Southwood was asked by a reporter how confident he was that a Beagle signal would be received by Mars Express on January 4.

"It is a very hard question. Clearly, I would feel so much more confident if we've got a signal now. I don't actually really want to put a number on it except that we haven't played all of our cards and we will then be using a system (the Mars Express-Beagle link) we absolutely know, having been tested and we fully understand.

"Let's put it the other way. If we don't get signals next week, then I will be really worried. At the moment, I am frustrated rather than worried. At the moment, it's a problem of just knowing I've got to wait a few more days...But I certainly haven't written off Beagle at this point in time, none of the team has."

As the next days pass while waiting for Mars Express to become available for Beagle, engineers and scientists are devising options to send commands to the lander to resolve potential problems that could explain the lack of signals to date. The first occurred on the recent Odyssey overflight when "blind commands" were sent to instruct Beagle to reset its onboard clock. Officials had thought that possibly Beagle's clock was bumped out of sync, thereby causing the lander to miss the pre-programmed communications sessions.

It is not known whether Beagle received the clock reset command, officials said.

Other options being examined include telling the lander to re-start the solar array deployment sequence in case the panels are stuck in a partially-unfurled position, which could block its transmitting antenna.

"What we are going to do until January 4 is to try and look at some other possibilities that we might be able to achieve with Jodrell and Odyssey," Pillinger said. "But really and truly we are waiting for January 4 for a really big attempt with Mars Express."

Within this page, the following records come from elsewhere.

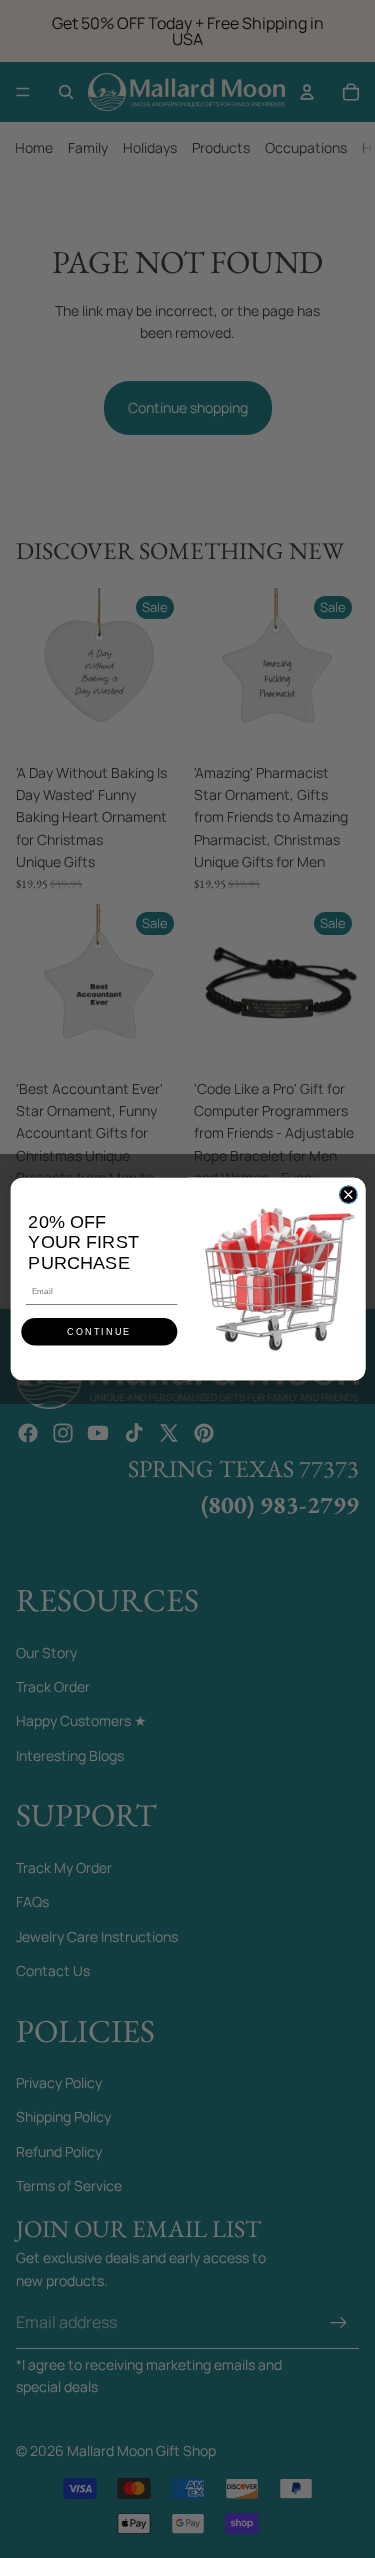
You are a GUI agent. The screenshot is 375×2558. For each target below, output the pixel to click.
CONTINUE (99, 1332)
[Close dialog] (348, 1195)
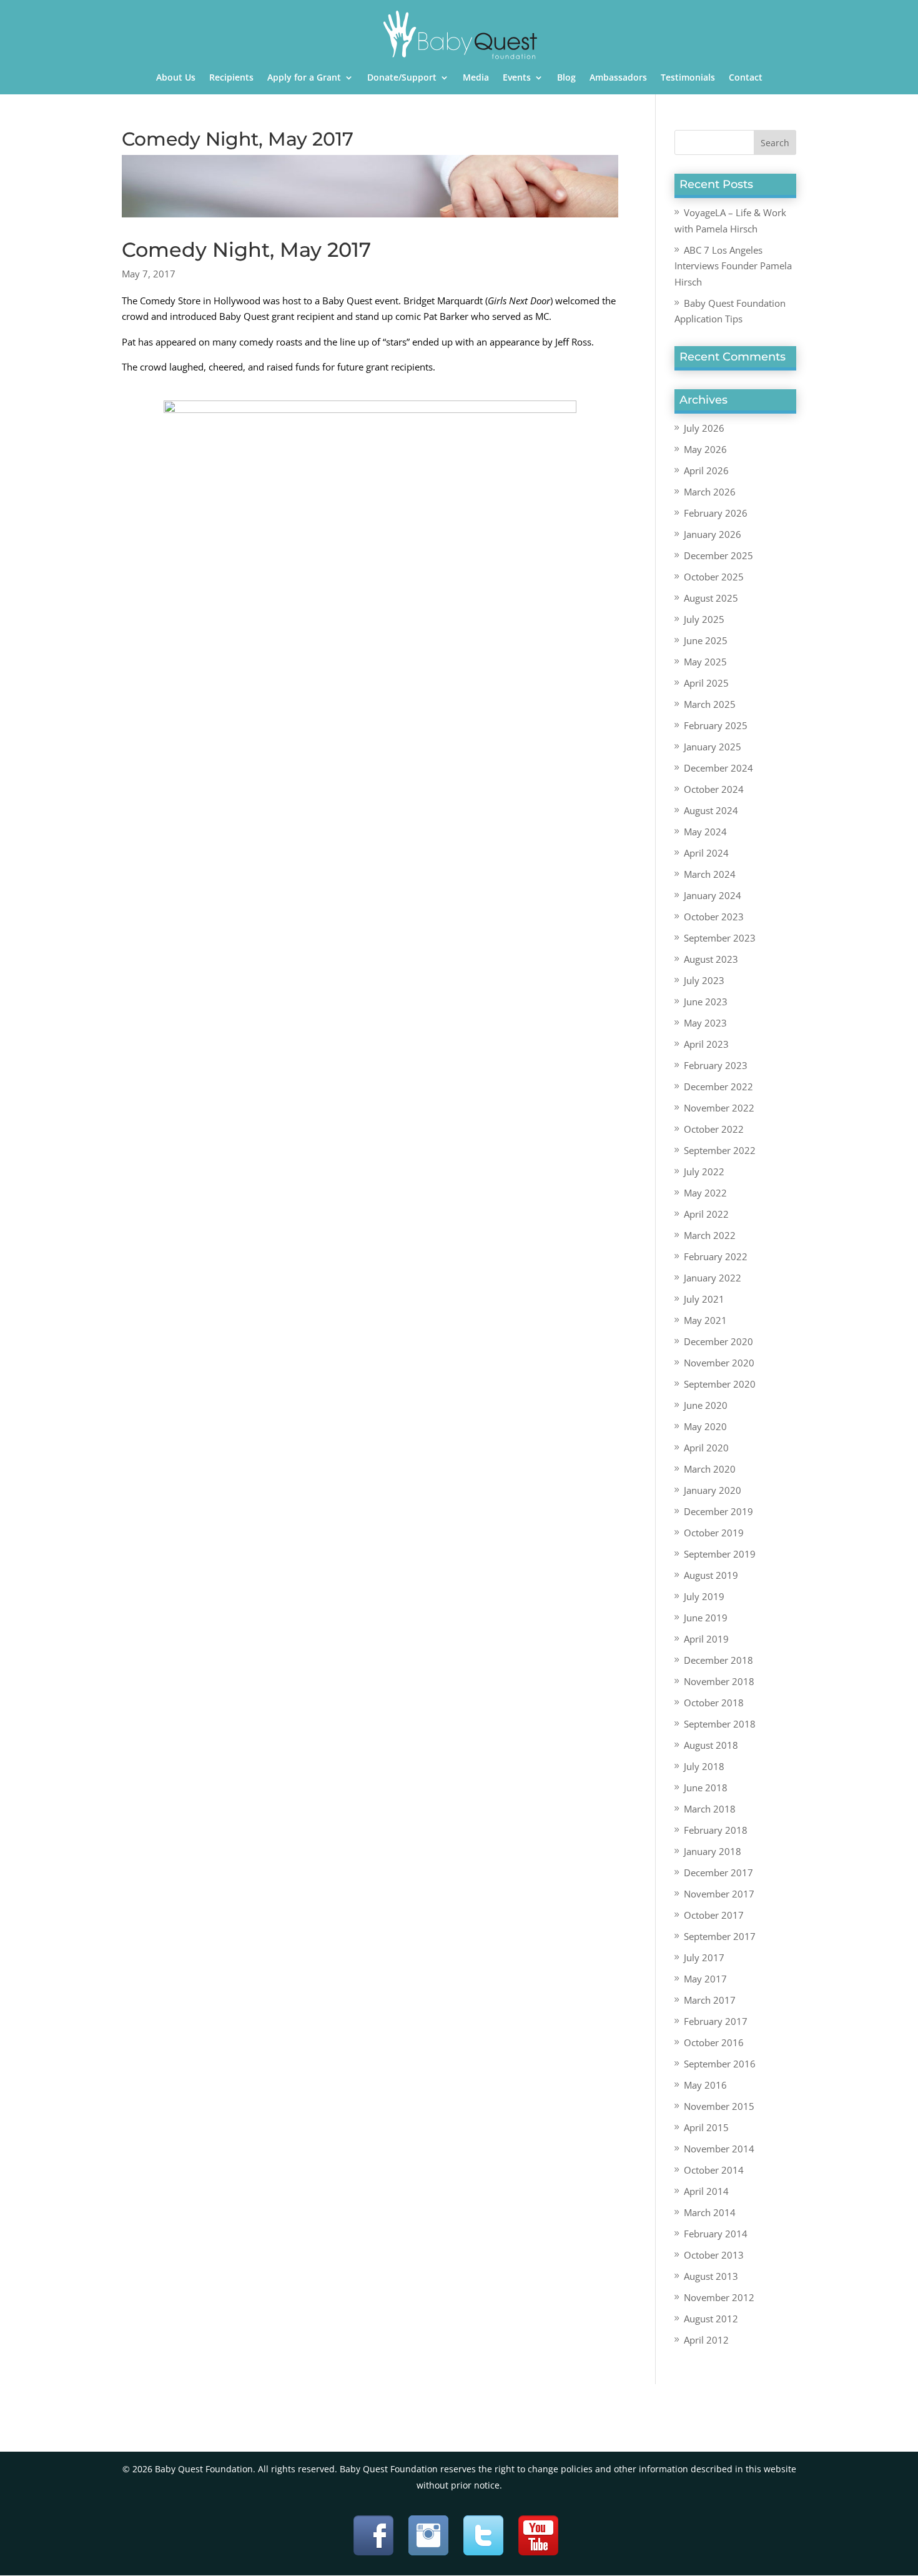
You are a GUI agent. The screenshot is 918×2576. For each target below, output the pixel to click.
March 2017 (710, 2000)
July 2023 (704, 980)
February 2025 (716, 725)
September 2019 (720, 1554)
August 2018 (711, 1745)
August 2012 (711, 2318)
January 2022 (712, 1277)
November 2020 (719, 1362)
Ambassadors (618, 78)
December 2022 (718, 1086)
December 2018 (718, 1660)
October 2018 (714, 1702)
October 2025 (714, 576)
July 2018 (704, 1766)
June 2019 (706, 1617)
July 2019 (704, 1596)
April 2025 (706, 683)
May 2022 (705, 1192)
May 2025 (705, 661)
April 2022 (706, 1214)
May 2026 (705, 449)
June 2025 (706, 640)
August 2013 (711, 2276)
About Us (175, 78)
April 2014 (706, 2191)
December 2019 (718, 1511)
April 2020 (706, 1447)
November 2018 (719, 1681)
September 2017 (720, 1936)
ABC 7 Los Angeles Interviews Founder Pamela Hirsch (733, 266)
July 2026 (704, 428)
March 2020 (710, 1469)
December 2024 (718, 768)
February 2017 (716, 2021)
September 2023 (720, 938)
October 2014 (714, 2170)
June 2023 (706, 1001)
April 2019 (706, 1639)
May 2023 (705, 1023)
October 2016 (714, 2042)
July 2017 (704, 1957)
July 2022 (704, 1171)
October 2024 (714, 789)
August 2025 (711, 598)
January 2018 (712, 1851)
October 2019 (714, 1532)
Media (476, 78)
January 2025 (712, 746)
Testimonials (688, 78)
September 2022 (720, 1150)
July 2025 (704, 619)
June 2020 (706, 1405)
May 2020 (705, 1426)
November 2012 (719, 2297)
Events (517, 78)
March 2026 (710, 491)
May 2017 (705, 1978)
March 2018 (710, 1809)
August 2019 (711, 1575)
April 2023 (706, 1044)
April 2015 (706, 2127)
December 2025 (718, 555)
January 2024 (712, 895)
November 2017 (719, 1893)
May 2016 (705, 2085)
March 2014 (710, 2212)
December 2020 (718, 1341)
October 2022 (714, 1129)
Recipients (231, 78)
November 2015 (719, 2106)
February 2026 (716, 513)
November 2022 (719, 1108)
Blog (566, 78)
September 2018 (720, 1724)
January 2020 (712, 1490)
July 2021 (704, 1299)
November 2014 (719, 2148)
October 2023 (714, 916)
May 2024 (705, 831)
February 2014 (716, 2233)
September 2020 (720, 1384)
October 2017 (714, 1915)
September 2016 (720, 2063)
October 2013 (714, 2255)
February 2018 (716, 1830)
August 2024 (711, 810)
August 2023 (711, 959)
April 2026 (706, 470)
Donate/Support (402, 78)
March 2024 (710, 874)
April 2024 (706, 853)
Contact (746, 78)
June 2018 (706, 1787)
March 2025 (710, 704)
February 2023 (716, 1065)
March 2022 (710, 1235)
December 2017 (718, 1872)
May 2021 (705, 1320)
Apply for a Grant (304, 78)
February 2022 (716, 1256)
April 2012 (706, 2340)
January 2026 (712, 534)
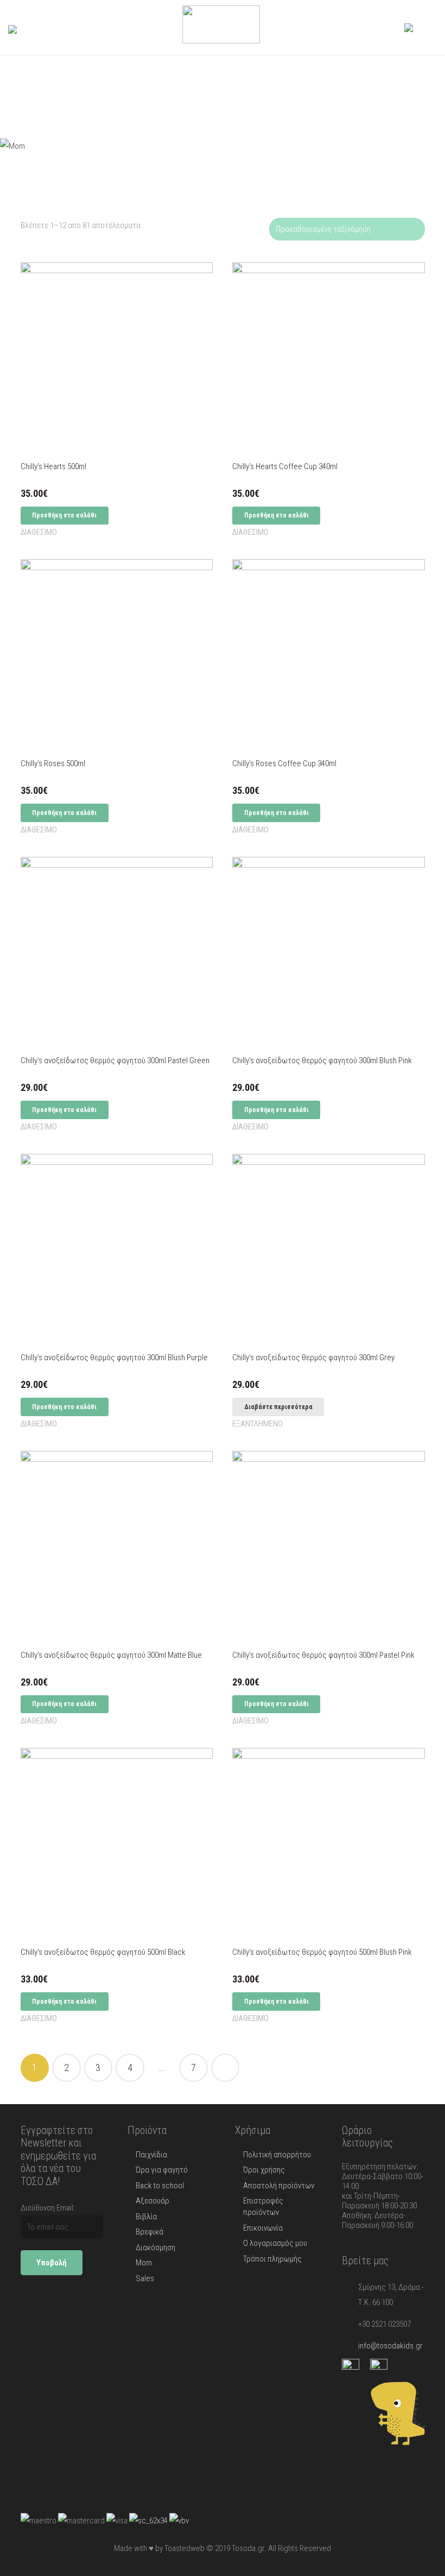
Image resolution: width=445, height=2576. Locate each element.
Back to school (160, 2185)
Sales (145, 2278)
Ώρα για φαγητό (162, 2170)
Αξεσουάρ (152, 2201)
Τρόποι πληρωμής (272, 2259)
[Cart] (425, 27)
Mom (144, 2263)
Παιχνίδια (151, 2155)
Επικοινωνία (263, 2228)
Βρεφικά (149, 2232)
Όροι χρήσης (264, 2170)
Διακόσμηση (155, 2247)
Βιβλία (146, 2216)
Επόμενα (225, 2068)
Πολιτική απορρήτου (277, 2155)
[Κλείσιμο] (54, 27)
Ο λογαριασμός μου (275, 2243)
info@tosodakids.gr (390, 2346)
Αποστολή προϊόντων (278, 2185)
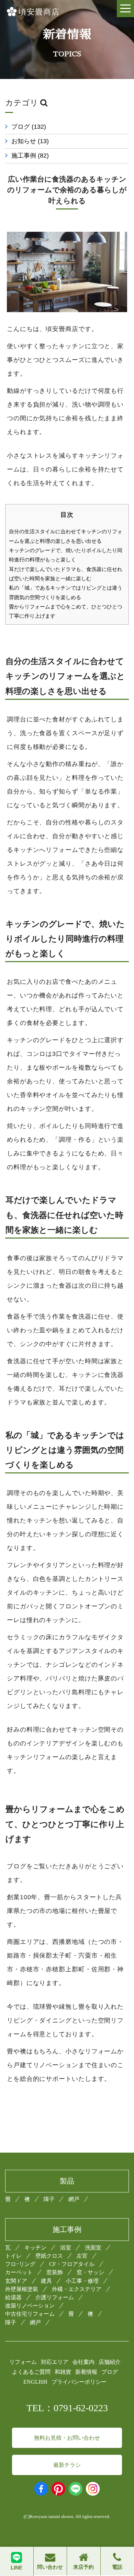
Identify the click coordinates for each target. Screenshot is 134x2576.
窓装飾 (54, 2272)
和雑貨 (63, 2372)
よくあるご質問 (31, 2372)
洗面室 (93, 2247)
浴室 (65, 2247)
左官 (82, 2256)
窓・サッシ (90, 2272)
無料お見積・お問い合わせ (67, 2438)
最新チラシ (67, 2465)
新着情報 (86, 2372)
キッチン (35, 2247)
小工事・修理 (82, 2281)
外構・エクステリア (76, 2289)
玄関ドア (16, 2281)
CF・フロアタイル (71, 2264)
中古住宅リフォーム (30, 2314)
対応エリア (54, 2362)
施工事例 (30, 155)
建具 (46, 2281)
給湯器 (13, 2297)
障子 (49, 2199)
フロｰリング (20, 2264)
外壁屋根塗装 (21, 2289)
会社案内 (83, 2362)
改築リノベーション (30, 2306)
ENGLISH (35, 2382)
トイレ (13, 2256)
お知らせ (30, 141)
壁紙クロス (49, 2256)
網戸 (73, 2199)
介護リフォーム (54, 2297)
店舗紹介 (110, 2362)
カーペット (19, 2272)
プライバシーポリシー (79, 2382)
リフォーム (23, 2362)
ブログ (28, 126)
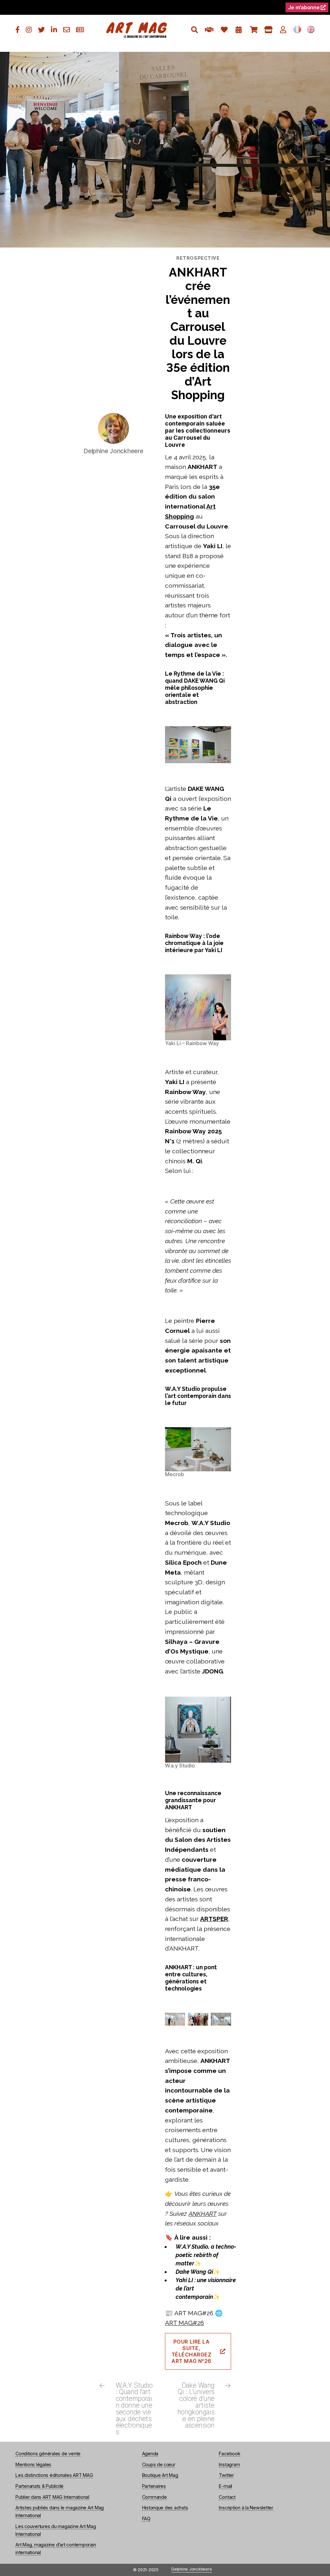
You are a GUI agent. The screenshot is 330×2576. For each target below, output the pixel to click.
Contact (227, 2497)
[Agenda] (238, 30)
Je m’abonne (304, 7)
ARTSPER (214, 1918)
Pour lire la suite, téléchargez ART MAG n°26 (191, 2351)
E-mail (225, 2486)
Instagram (229, 2464)
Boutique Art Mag (160, 2475)
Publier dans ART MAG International (52, 2497)
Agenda (150, 2453)
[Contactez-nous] (66, 30)
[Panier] (253, 30)
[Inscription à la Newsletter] (80, 30)
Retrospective (197, 258)
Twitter (226, 2475)
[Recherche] (194, 30)
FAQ (146, 2518)
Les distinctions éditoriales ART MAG (54, 2475)
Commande (154, 2497)
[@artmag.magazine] (29, 30)
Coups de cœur (158, 2464)
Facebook (229, 2453)
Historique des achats (165, 2507)
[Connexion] (283, 30)
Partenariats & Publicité (39, 2486)
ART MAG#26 (184, 2322)
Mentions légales (33, 2464)
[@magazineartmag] (17, 30)
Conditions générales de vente (48, 2453)
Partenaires (154, 2486)
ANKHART (203, 2213)
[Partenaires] (209, 30)
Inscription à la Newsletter (246, 2507)
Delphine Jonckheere (191, 2569)
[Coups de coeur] (224, 30)
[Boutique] (268, 30)
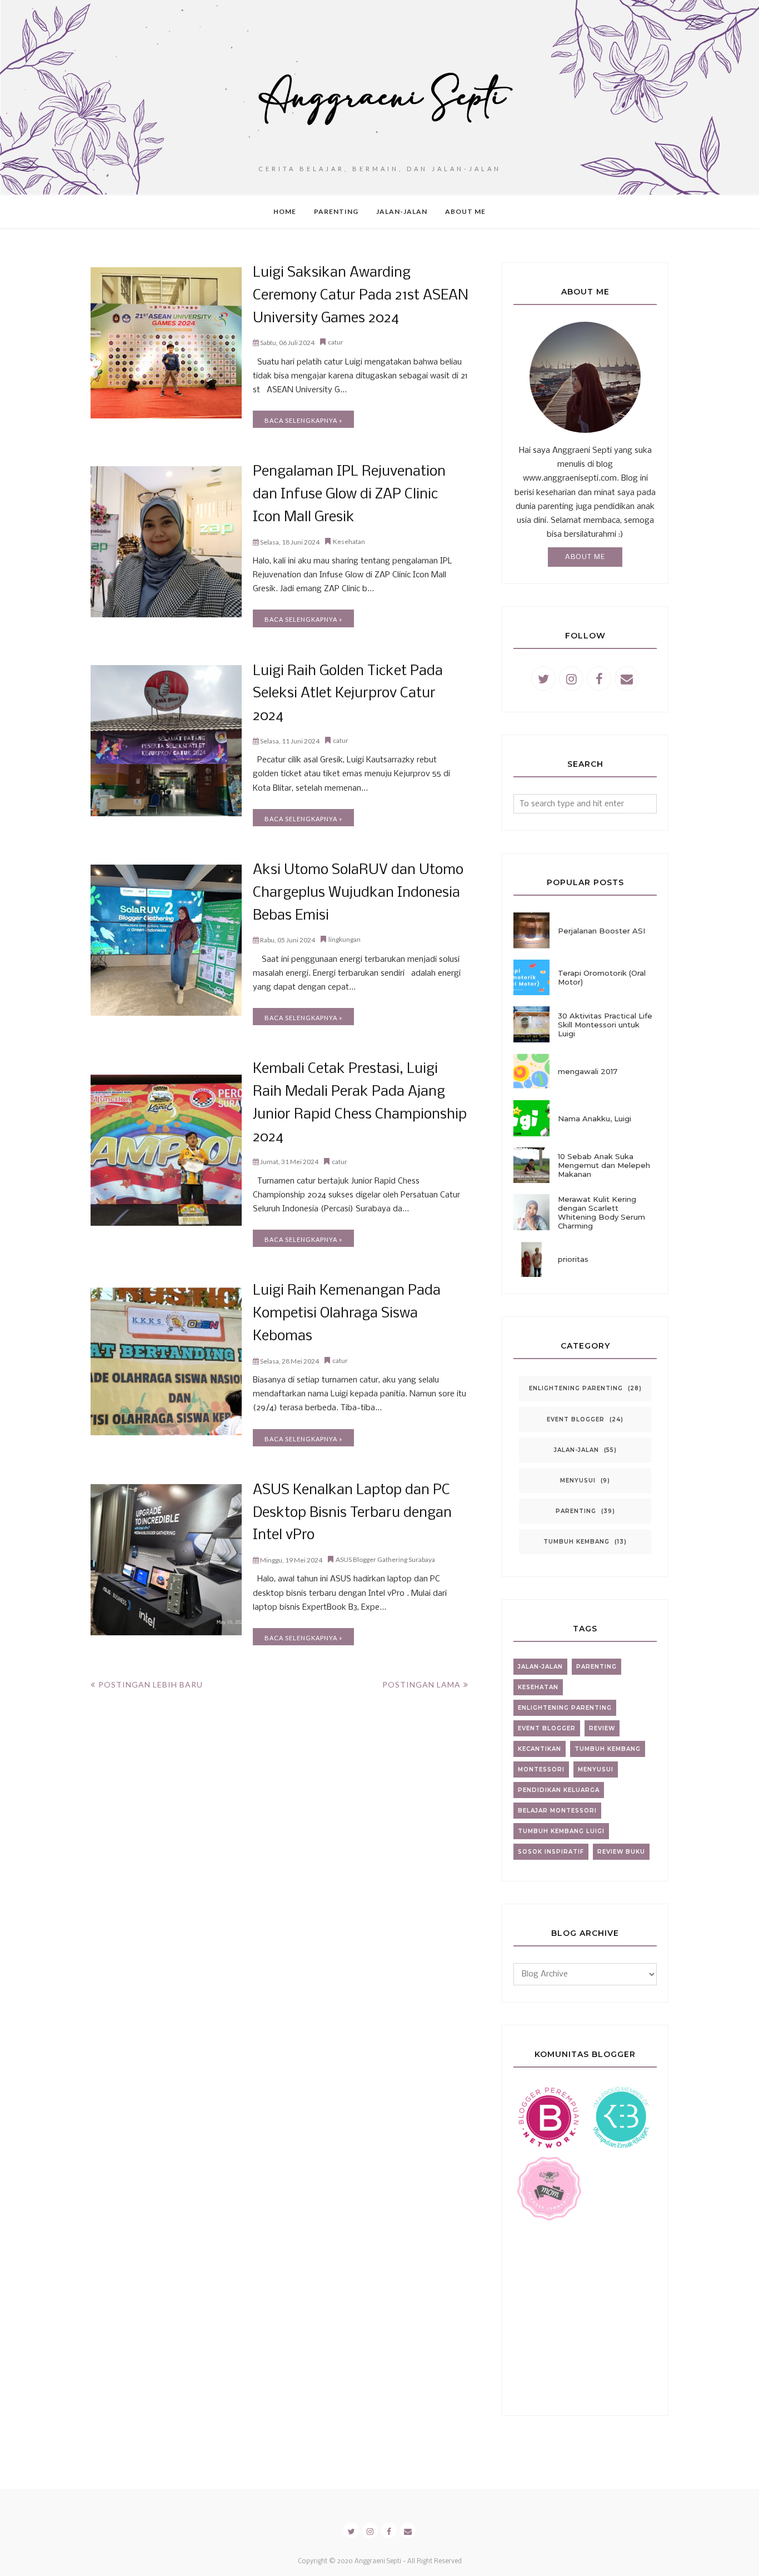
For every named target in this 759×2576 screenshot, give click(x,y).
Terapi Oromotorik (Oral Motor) (602, 977)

The radio telescope at Stanford University in the U.S. will be used starting tonight, adding more search time and greater sensitivity to hear Beagle 100 million miles away. And officials said that other radio telescopes around the world have expressed support in joining the hunt if needed.

Meanwhile, Southwood reported that the Mars Express orbiter is working just fine.

"Mars Express -- so far, so good. Everything has gone well with the mothership. The baby we believe is down on the surface, and the mother is very anxious to get in touch with the baby again."

The orbiter mission will go on with or without Beagle, spending a couple of years studying the geology of Mars and looking for clues about past water on the planet. But no one is ready to give up on Beagle.

"We want the icing on the cake. We want the full mission," Southwood said.